Instead of -w use warnings. The command line flag applies to any modules you include as well as your own code so you may get warnings from code you essentially have no control over using -w.

Use the special variable $! in file i/o error handling messages to give a little more information about the nature of the failure.

You don't need to set arrays or hashes empty when you declare them. They are sold without batteries.

Don't declare variables in a lump: my ($foo, $baa, $baz). It makes it harder to see where they are declared and precludes providing a usage comment (although that shouldn't often be required).

It's not clear from the input loop whether you expect more than one gi. Your use of $accession implies that there should only be one (else the accession value isn't related to the gi value even though they come from the same line of data). You still haven't addressed the possibility that you get a well formatted sequence line before you get a gi line. These are related issues.

Use statement modifiers where you have a trivial statement controlled by a condition. For example $gi = $1 if defined $1;.

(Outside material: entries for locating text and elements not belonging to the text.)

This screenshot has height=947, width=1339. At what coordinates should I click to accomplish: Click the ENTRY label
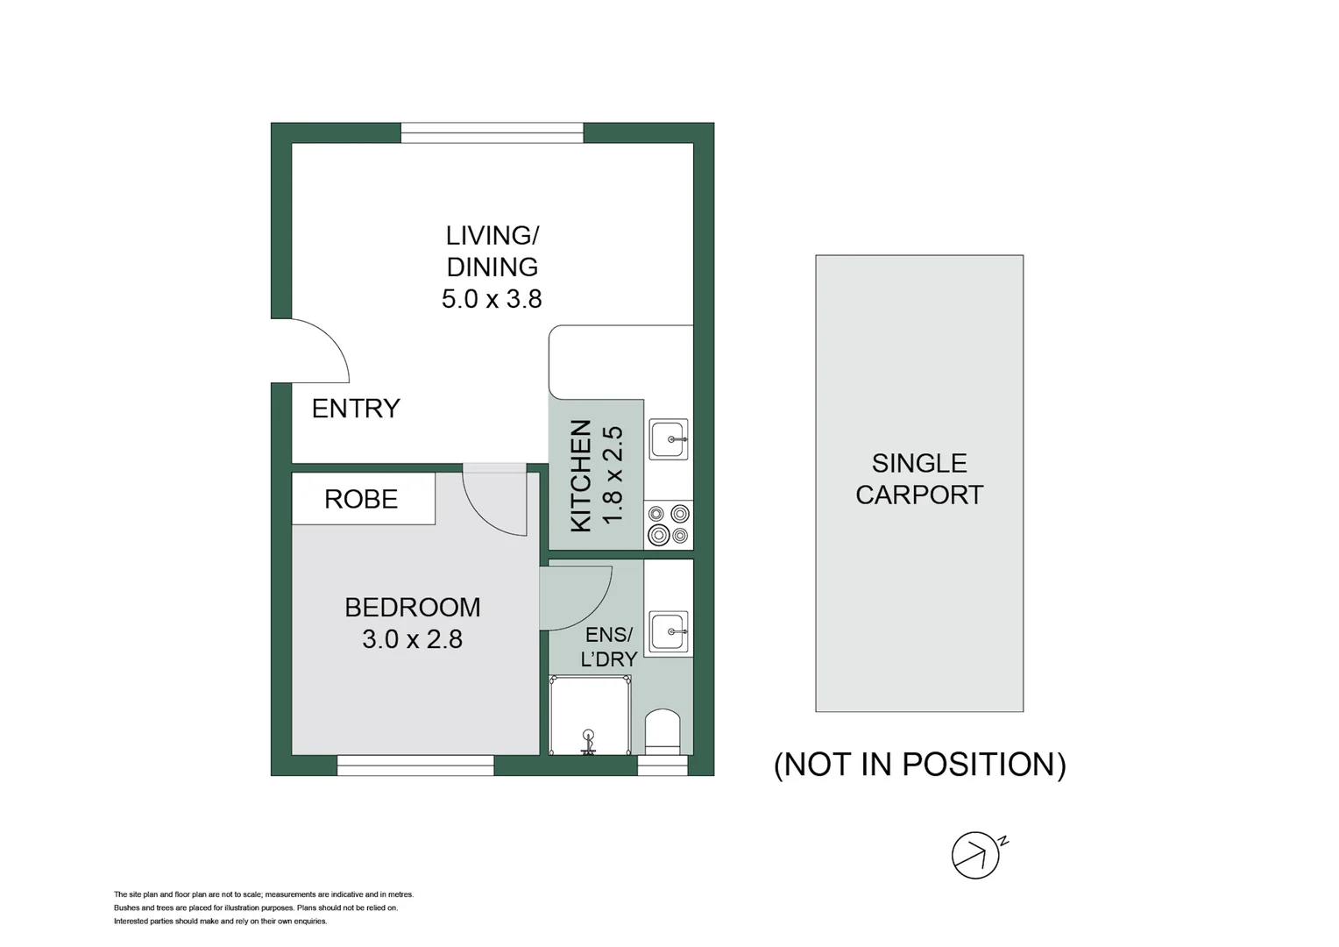pos(356,409)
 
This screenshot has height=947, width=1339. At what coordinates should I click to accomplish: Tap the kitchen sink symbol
pos(669,438)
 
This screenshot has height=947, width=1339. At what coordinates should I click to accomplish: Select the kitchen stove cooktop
pos(669,524)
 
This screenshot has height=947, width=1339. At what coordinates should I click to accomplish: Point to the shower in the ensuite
pos(589,715)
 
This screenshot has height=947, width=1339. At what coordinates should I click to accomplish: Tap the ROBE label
pos(361,499)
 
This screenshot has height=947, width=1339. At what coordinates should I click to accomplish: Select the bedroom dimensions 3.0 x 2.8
pos(412,639)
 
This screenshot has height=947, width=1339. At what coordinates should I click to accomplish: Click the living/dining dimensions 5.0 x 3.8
pos(492,299)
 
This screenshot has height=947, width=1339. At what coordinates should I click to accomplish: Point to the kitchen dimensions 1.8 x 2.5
pos(613,475)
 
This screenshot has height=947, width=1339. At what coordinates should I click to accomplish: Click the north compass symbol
pos(977,854)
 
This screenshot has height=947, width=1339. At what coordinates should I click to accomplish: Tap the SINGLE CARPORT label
pos(919,479)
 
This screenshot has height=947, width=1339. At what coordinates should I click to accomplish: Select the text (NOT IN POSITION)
pos(919,765)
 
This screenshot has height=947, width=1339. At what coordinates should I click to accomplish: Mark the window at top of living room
pos(492,132)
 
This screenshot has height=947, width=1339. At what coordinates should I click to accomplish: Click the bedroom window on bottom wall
pos(415,766)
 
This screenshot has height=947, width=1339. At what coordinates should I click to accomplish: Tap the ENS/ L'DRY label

Avoid a proliferation of temporary variables and assignments. For example, see the change I made to your second while loop.

Avoid comments that say the same thing as the code. 'split into three parts' adds no extra information that a trivial inspection of the code doesn't tell you. The data format related comments ('... P82L ...') however are good!

You can use {} to ensure a variable is interpolated correctly in a string. For example you can write "${potential}{$gi}" instead of concatenating a bunch of substrings together.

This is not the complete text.